YOUR INSTRUCTIONS: Here you must reproduce each line of the data exactly.

DATA FOR REVIEW:
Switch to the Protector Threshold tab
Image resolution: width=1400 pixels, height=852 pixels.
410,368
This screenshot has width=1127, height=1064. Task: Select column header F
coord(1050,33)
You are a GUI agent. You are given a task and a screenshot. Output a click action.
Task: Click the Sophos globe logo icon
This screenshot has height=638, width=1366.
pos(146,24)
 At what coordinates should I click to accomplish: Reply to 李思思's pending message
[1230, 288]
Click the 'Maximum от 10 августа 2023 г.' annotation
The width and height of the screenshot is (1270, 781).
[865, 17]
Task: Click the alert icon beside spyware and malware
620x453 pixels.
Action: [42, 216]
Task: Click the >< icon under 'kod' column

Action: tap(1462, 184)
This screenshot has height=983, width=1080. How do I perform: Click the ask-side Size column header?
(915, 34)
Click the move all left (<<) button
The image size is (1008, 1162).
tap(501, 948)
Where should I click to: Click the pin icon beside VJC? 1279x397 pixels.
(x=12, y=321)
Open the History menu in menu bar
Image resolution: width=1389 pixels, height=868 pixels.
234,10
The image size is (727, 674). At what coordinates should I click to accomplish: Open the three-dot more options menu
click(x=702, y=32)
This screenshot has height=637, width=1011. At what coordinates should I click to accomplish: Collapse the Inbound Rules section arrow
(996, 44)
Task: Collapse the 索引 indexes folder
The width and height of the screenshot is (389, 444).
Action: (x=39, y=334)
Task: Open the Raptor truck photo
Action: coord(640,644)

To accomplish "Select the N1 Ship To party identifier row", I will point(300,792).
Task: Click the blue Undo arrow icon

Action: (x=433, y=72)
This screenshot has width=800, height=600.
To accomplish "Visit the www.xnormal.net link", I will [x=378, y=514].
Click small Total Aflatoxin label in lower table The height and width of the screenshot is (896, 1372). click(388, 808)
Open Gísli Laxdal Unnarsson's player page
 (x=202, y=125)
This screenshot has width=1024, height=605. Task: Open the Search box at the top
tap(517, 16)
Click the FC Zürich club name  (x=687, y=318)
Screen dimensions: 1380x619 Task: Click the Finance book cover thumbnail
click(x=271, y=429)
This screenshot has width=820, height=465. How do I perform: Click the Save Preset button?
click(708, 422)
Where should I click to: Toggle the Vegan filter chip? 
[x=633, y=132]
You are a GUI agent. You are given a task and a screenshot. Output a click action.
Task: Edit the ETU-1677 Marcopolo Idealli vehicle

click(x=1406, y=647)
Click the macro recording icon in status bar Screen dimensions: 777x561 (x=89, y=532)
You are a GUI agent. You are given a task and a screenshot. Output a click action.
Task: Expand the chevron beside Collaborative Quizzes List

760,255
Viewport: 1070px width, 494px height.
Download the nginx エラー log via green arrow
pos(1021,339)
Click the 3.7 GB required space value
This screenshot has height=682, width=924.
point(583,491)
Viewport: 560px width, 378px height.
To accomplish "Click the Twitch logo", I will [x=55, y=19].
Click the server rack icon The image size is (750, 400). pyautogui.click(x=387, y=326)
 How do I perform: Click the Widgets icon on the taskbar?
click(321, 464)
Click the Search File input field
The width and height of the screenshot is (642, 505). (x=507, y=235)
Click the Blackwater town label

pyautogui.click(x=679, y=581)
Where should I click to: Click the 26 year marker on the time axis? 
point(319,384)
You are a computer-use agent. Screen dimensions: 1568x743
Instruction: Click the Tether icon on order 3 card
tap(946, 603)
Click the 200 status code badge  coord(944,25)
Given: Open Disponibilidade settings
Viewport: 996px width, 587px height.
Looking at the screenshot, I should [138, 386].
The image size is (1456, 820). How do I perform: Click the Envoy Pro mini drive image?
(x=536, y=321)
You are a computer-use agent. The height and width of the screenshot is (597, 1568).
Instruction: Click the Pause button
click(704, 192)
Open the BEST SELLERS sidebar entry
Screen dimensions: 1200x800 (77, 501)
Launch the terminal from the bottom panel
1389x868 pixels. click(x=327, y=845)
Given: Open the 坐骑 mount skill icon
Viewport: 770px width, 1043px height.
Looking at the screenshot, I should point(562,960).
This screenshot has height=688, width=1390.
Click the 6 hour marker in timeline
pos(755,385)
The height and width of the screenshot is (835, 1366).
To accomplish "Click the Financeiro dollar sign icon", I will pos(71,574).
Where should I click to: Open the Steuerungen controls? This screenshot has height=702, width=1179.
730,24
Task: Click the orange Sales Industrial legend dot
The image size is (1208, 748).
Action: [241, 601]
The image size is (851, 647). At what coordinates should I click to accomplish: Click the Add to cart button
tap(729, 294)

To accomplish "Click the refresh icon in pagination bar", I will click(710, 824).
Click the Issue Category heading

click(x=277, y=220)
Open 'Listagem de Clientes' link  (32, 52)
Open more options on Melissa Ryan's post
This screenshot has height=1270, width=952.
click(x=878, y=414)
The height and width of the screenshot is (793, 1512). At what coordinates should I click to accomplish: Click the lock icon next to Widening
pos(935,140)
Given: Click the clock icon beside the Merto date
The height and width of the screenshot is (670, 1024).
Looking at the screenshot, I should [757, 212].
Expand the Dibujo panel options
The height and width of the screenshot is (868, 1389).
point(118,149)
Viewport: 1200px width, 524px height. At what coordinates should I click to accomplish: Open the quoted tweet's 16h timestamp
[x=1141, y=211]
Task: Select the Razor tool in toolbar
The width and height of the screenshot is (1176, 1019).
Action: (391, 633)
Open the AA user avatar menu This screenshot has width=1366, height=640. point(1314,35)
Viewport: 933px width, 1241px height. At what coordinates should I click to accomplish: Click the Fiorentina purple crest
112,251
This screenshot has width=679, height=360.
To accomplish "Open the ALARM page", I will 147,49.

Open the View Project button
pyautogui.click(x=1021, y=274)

OUTPUT FOR THIS EXERCISE:
Switch to the Protector Threshold tab
Image resolution: width=1400 pixels, height=852 pixels.
410,368
This screenshot has width=1127, height=1064. Task: Select column header F
coord(1050,33)
You are a GUI agent. You are given a task and a screenshot. Output a click action.
Task: Click the Sophos globe logo icon
This screenshot has height=638, width=1366.
pos(146,24)
 At what coordinates should I click to accomplish: Reply to 李思思's pending message
[1230, 288]
Click the 'Maximum от 10 августа 2023 г.' annotation
The width and height of the screenshot is (1270, 781).
[865, 17]
Task: Click the alert icon beside spyware and malware
620x453 pixels.
Action: [42, 216]
Task: Click the >< icon under 'kod' column

Action: tap(1462, 184)
This screenshot has height=983, width=1080. How do I perform: Click the ask-side Size column header?
(915, 34)
Click the move all left (<<) button
The image size is (1008, 1162).
tap(501, 948)
Where should I click to: Click the pin icon beside VJC? 1279x397 pixels.
(x=12, y=321)
Open the History menu in menu bar
Image resolution: width=1389 pixels, height=868 pixels.
234,10
The image size is (727, 674). At what coordinates should I click to accomplish: Open the three-dot more options menu
click(x=702, y=32)
This screenshot has height=637, width=1011. At what coordinates should I click to accomplish: Collapse the Inbound Rules section arrow
(996, 44)
Task: Collapse the 索引 indexes folder
The width and height of the screenshot is (389, 444).
Action: (x=39, y=334)
Task: Open the Raptor truck photo
Action: coord(640,644)

To accomplish "Select the N1 Ship To party identifier row", I will point(300,792).
Task: Click the blue Undo arrow icon

Action: (x=433, y=72)
This screenshot has width=800, height=600.
To accomplish "Visit the www.xnormal.net link", I will [x=378, y=514].
Click small Total Aflatoxin label in lower table The height and width of the screenshot is (896, 1372). click(388, 808)
Open Gísli Laxdal Unnarsson's player page
 (x=202, y=125)
This screenshot has width=1024, height=605. Task: Open the Search box at the top
tap(517, 16)
Click the FC Zürich club name  (x=687, y=318)
Screen dimensions: 1380x619 Task: Click the Finance book cover thumbnail
click(x=271, y=429)
This screenshot has width=820, height=465. How do I perform: Click the Save Preset button?
click(708, 422)
Where should I click to: Toggle the Vegan filter chip? 
[x=633, y=132]
You are a GUI agent. You are given a task and a screenshot. Output a click action.
Task: Edit the ETU-1677 Marcopolo Idealli vehicle

click(x=1406, y=647)
Click the macro recording icon in status bar Screen dimensions: 777x561 (x=89, y=532)
You are a GUI agent. You are given a task and a screenshot. Output a click action.
Task: Expand the chevron beside Collaborative Quizzes List

760,255
Viewport: 1070px width, 494px height.
Download the nginx エラー log via green arrow
pos(1021,339)
Click the 3.7 GB required space value
This screenshot has height=682, width=924.
point(583,491)
Viewport: 560px width, 378px height.
To accomplish "Click the Twitch logo", I will [x=55, y=19].
Click the server rack icon The image size is (750, 400). pyautogui.click(x=387, y=326)
 How do I perform: Click the Widgets icon on the taskbar?
click(321, 464)
Click the Search File input field
The width and height of the screenshot is (642, 505). (x=507, y=235)
Click the Blackwater town label

pyautogui.click(x=679, y=581)
Where should I click to: Click the 26 year marker on the time axis? 
point(319,384)
You are a computer-use agent. Screen dimensions: 1568x743
Instruction: Click the Tether icon on order 3 card
tap(946, 603)
Click the 200 status code badge  coord(944,25)
Given: Open Disponibilidade settings
Viewport: 996px width, 587px height.
Looking at the screenshot, I should [138, 386].
The image size is (1456, 820). How do I perform: Click the Envoy Pro mini drive image?
(x=536, y=321)
You are a computer-use agent. The height and width of the screenshot is (597, 1568).
Instruction: Click the Pause button
click(704, 192)
Open the BEST SELLERS sidebar entry
Screen dimensions: 1200x800 (77, 501)
Launch the terminal from the bottom panel
1389x868 pixels. click(x=327, y=845)
Given: Open the 坐骑 mount skill icon
Viewport: 770px width, 1043px height.
Looking at the screenshot, I should point(562,960).
This screenshot has height=688, width=1390.
Click the 6 hour marker in timeline
pos(755,385)
The height and width of the screenshot is (835, 1366).
To accomplish "Click the Financeiro dollar sign icon", I will pos(71,574).
Where should I click to: Open the Steuerungen controls? This screenshot has height=702, width=1179.
730,24
Task: Click the orange Sales Industrial legend dot
The image size is (1208, 748).
Action: [241, 601]
The image size is (851, 647). At what coordinates should I click to accomplish: Click the Add to cart button
tap(729, 294)

To accomplish "Click the refresh icon in pagination bar", I will click(710, 824).
Click the Issue Category heading

click(x=277, y=220)
Open 'Listagem de Clientes' link  (32, 52)
Open more options on Melissa Ryan's post
This screenshot has height=1270, width=952.
click(x=878, y=414)
The height and width of the screenshot is (793, 1512). At what coordinates should I click to accomplish: Click the lock icon next to Widening
pos(935,140)
Given: Click the clock icon beside the Merto date
The height and width of the screenshot is (670, 1024).
Looking at the screenshot, I should [757, 212].
Expand the Dibujo panel options
The height and width of the screenshot is (868, 1389).
point(118,149)
Viewport: 1200px width, 524px height. At what coordinates should I click to accomplish: Open the quoted tweet's 16h timestamp
[x=1141, y=211]
Task: Select the Razor tool in toolbar
The width and height of the screenshot is (1176, 1019).
Action: (391, 633)
Open the AA user avatar menu This screenshot has width=1366, height=640. point(1314,35)
Viewport: 933px width, 1241px height. At what coordinates should I click to accomplish: Click the Fiorentina purple crest
112,251
This screenshot has width=679, height=360.
To accomplish "Open the ALARM page", I will 147,49.

Open the View Project button
pyautogui.click(x=1021, y=274)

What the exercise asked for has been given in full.